What to produce: Count every line in the entries that contains "question". Report that count alone.

Stored data entries
----

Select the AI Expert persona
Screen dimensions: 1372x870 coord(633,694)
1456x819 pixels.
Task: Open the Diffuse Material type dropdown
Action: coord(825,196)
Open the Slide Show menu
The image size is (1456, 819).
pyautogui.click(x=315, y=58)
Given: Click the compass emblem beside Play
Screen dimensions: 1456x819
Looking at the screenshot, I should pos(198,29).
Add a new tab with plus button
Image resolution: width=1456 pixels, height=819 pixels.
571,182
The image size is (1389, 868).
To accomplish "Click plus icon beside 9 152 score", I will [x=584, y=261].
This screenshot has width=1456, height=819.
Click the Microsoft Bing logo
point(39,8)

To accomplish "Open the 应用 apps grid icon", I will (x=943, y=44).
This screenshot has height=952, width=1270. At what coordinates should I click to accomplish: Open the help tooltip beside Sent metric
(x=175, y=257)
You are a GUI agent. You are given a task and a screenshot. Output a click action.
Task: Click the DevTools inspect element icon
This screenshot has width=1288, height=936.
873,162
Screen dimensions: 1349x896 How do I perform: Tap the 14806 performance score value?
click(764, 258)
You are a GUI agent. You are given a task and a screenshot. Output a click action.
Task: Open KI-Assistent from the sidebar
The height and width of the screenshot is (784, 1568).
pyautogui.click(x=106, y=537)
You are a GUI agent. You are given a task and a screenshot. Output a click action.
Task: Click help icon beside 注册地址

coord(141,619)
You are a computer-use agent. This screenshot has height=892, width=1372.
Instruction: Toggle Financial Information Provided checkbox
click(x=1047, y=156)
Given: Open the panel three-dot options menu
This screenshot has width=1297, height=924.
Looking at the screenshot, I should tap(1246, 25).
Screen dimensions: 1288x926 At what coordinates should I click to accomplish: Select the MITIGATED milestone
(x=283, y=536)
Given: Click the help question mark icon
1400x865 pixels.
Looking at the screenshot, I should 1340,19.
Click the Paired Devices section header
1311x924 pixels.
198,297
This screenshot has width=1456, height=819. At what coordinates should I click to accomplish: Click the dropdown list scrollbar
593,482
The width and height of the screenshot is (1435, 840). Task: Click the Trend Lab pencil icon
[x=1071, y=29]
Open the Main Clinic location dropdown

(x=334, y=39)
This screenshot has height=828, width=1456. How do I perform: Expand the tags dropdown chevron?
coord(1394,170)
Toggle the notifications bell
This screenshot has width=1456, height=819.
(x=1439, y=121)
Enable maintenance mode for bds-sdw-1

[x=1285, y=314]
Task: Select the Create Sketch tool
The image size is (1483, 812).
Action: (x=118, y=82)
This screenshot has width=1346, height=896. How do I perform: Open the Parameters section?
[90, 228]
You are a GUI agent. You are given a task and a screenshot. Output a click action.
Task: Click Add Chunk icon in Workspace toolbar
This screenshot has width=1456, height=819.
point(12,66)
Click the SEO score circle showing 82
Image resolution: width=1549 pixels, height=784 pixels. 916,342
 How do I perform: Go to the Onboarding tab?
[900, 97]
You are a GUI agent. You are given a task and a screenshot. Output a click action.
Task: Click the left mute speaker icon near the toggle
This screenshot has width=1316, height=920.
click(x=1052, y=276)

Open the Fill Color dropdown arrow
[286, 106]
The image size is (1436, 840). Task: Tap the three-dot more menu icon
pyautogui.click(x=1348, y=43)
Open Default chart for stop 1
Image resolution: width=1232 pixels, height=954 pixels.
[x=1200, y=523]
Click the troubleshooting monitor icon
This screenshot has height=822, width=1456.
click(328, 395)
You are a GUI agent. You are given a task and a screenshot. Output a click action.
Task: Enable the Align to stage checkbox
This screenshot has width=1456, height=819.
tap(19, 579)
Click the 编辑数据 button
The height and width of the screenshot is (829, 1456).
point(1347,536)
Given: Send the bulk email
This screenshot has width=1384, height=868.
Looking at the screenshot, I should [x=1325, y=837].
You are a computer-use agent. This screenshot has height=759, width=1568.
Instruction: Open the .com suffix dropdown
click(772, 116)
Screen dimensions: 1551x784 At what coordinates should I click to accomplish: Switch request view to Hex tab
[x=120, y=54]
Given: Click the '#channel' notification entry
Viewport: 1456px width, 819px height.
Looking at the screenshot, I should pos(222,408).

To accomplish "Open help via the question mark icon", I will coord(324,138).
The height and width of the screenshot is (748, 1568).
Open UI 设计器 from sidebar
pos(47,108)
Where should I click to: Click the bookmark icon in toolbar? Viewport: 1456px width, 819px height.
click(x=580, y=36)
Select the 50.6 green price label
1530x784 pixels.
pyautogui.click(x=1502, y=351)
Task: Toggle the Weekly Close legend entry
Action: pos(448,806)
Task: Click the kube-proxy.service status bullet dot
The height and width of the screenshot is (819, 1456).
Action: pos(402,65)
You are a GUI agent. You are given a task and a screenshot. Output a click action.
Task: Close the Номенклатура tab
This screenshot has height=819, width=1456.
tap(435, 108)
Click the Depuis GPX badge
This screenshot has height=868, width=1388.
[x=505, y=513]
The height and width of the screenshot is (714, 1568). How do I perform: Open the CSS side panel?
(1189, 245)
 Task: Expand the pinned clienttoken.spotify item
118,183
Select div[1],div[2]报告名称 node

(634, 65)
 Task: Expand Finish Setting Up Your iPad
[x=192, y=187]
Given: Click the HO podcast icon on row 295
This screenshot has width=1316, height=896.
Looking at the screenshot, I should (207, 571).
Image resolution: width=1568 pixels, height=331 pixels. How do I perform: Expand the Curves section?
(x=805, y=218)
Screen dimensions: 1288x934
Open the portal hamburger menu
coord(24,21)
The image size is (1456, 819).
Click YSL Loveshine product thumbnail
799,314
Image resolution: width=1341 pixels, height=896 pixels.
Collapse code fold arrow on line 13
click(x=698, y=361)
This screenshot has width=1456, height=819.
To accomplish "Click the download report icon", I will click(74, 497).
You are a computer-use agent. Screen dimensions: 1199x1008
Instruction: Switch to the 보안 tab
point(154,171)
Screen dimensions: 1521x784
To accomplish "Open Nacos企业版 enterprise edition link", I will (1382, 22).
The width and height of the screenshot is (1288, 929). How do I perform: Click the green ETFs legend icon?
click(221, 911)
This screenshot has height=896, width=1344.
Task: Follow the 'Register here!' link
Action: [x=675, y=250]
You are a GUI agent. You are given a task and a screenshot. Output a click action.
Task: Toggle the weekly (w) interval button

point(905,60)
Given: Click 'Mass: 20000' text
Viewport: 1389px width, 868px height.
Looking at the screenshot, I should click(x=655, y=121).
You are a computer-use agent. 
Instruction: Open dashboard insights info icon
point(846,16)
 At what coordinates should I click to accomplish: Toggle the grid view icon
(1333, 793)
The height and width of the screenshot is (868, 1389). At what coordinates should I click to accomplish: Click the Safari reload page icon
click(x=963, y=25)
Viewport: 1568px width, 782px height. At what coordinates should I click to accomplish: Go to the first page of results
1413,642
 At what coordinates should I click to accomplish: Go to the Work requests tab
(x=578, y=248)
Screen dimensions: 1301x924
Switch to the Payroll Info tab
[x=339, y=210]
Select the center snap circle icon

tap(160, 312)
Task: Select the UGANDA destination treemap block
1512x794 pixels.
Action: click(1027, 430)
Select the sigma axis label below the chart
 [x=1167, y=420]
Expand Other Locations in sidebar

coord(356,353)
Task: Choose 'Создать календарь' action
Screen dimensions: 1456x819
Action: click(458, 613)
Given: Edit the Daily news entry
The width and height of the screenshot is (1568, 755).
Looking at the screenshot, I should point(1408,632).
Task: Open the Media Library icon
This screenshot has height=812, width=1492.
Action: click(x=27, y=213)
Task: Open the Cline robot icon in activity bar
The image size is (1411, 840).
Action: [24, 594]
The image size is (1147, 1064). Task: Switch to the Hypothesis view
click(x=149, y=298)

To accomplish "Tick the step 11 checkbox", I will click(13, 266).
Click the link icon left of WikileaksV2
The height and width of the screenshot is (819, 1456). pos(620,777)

----

Written answer: 2